* Problem *
Transcribe exactly, and only, the lines running from the one that contains "Partner With Us (43, 2338)" through the last line of the material. No pictures.

* Supplied data *
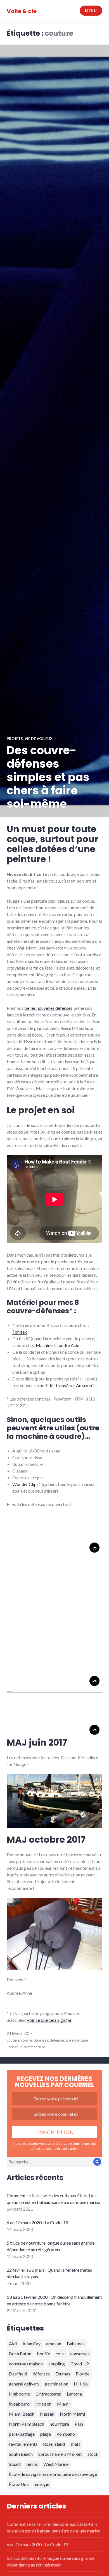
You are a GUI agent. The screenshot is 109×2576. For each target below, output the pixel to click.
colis (60, 2353)
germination (56, 2383)
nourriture (59, 2423)
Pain (79, 2423)
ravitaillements (23, 2444)
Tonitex (19, 1331)
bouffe (43, 2353)
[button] (54, 1534)
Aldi (13, 2343)
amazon (53, 2343)
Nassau (47, 2413)
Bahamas (75, 2343)
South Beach (21, 2454)
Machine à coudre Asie (57, 1345)
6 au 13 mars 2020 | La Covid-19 (37, 2222)
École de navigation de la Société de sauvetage (53, 2474)
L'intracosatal (48, 2393)
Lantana (74, 2393)
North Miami (72, 2413)
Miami (63, 2403)
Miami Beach (21, 2413)
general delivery (24, 2383)
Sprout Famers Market (60, 2454)
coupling (56, 2363)
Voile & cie (22, 11)
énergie (42, 2484)
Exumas (62, 2373)
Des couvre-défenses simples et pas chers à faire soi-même (48, 777)
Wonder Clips (25, 1484)
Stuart (15, 2464)
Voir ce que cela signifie (49, 2020)
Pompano (65, 2434)
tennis (32, 2464)
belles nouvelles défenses (48, 1008)
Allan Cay (31, 2343)
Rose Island (54, 2444)
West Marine (55, 2464)
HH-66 (81, 2383)
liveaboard (19, 2403)
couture (13, 2040)
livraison (43, 2403)
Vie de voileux (39, 738)
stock (92, 2454)
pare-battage (77, 2040)
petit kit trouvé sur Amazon (66, 1385)
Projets (15, 738)
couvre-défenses (34, 2040)
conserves (79, 2353)
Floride (82, 2373)
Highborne (19, 2393)
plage (45, 2434)
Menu (91, 10)
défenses (57, 2040)
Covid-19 (79, 2363)
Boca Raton (20, 2353)
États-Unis (19, 2484)
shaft (75, 2444)
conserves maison (26, 2363)
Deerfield (18, 2373)
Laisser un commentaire (26, 2047)
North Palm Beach (26, 2423)
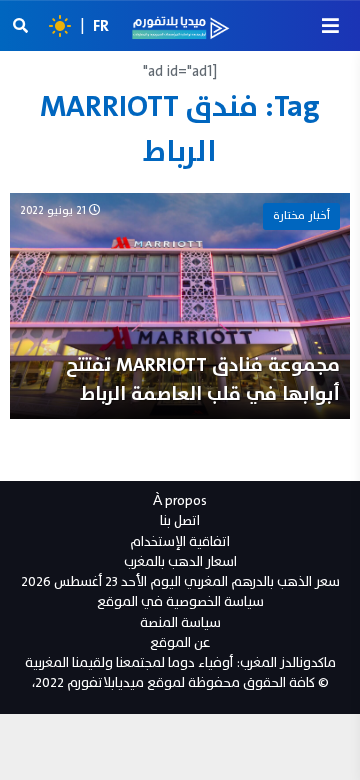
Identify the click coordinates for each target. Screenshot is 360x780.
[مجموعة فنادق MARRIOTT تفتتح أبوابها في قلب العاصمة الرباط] (180, 306)
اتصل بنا (180, 520)
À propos (180, 500)
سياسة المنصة (180, 622)
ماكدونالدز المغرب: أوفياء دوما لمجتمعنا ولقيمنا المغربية (180, 662)
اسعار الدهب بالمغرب (180, 561)
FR (101, 26)
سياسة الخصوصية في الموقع (180, 601)
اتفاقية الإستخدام (180, 541)
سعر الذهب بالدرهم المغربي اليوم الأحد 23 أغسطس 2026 (180, 581)
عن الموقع (180, 642)
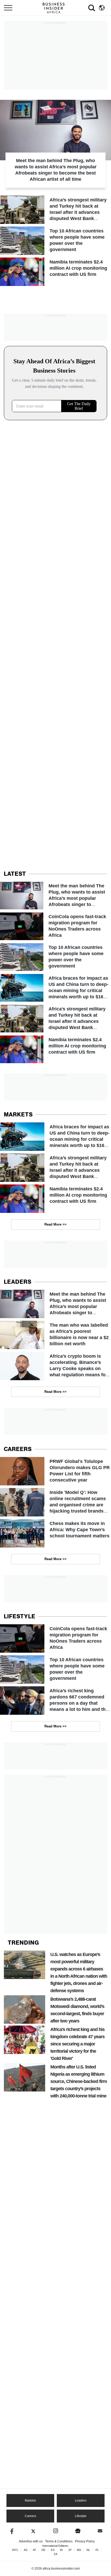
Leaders (80, 2500)
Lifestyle (80, 2516)
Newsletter (100, 2531)
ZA (55, 2554)
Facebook (11, 2531)
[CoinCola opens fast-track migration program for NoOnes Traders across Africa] (55, 926)
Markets (30, 2500)
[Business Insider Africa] (55, 8)
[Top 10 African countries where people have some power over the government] (55, 240)
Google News (78, 2531)
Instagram (55, 2531)
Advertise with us (31, 2541)
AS (25, 2550)
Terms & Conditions (59, 2541)
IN (61, 2550)
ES (52, 2550)
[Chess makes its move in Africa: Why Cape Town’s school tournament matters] (55, 1533)
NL (88, 2550)
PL (97, 2550)
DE (43, 2550)
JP (70, 2550)
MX (79, 2550)
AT (34, 2550)
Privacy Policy (85, 2541)
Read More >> (55, 1224)
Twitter (33, 2531)
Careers (30, 2516)
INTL (15, 2550)
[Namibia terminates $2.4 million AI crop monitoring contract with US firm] (55, 272)
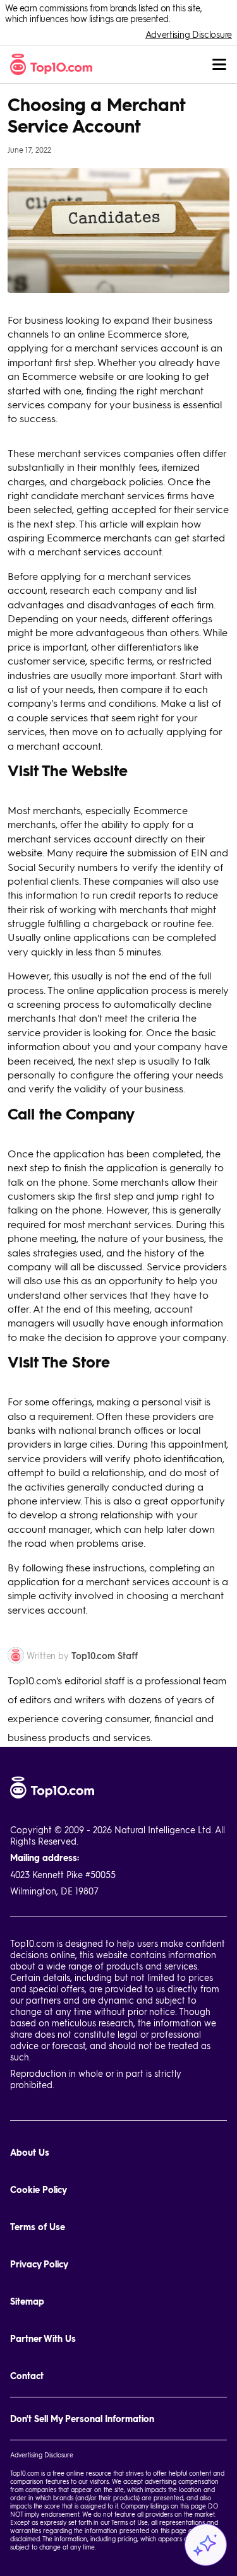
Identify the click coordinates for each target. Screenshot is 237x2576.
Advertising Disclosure (188, 34)
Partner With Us (43, 2338)
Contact (27, 2376)
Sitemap (27, 2301)
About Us (29, 2152)
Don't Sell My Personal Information (82, 2419)
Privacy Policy (39, 2264)
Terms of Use (37, 2227)
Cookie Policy (38, 2189)
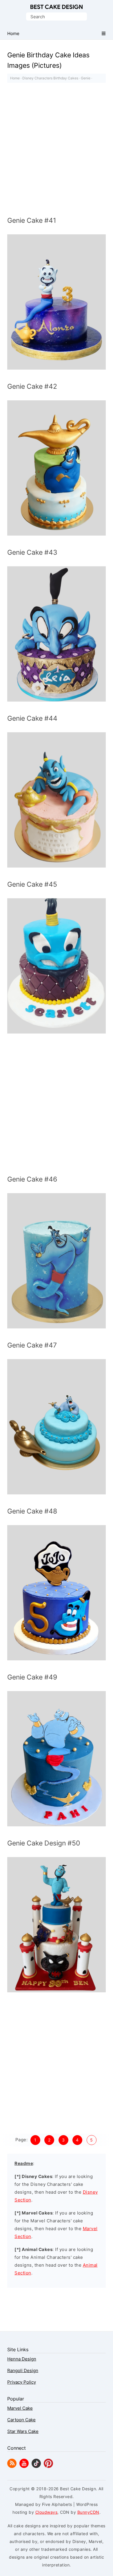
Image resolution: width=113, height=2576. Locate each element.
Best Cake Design (56, 7)
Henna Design (21, 2359)
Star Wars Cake (23, 2431)
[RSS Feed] (12, 2466)
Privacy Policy (21, 2382)
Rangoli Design (22, 2370)
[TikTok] (36, 2466)
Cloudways (46, 2512)
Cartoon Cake (21, 2419)
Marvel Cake (20, 2408)
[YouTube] (24, 2466)
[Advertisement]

* Your solution *
Partner With Us (43, 2338)
Contact (27, 2376)
Sitemap (27, 2301)
About Us (29, 2152)
Don't Sell My Personal Information (82, 2419)
Privacy Policy (39, 2264)
Terms of Use (37, 2227)
Cookie Policy (38, 2189)
Image resolution: width=113, height=2576. Locate each element.
Best Cake Design (56, 7)
Henna Design (21, 2359)
Star Wars Cake (23, 2431)
[RSS Feed] (12, 2466)
Privacy Policy (21, 2382)
Rangoli Design (22, 2370)
[TikTok] (36, 2466)
Cloudways (46, 2512)
Cartoon Cake (21, 2419)
Marvel Cake (20, 2408)
[YouTube] (24, 2466)
[Advertisement]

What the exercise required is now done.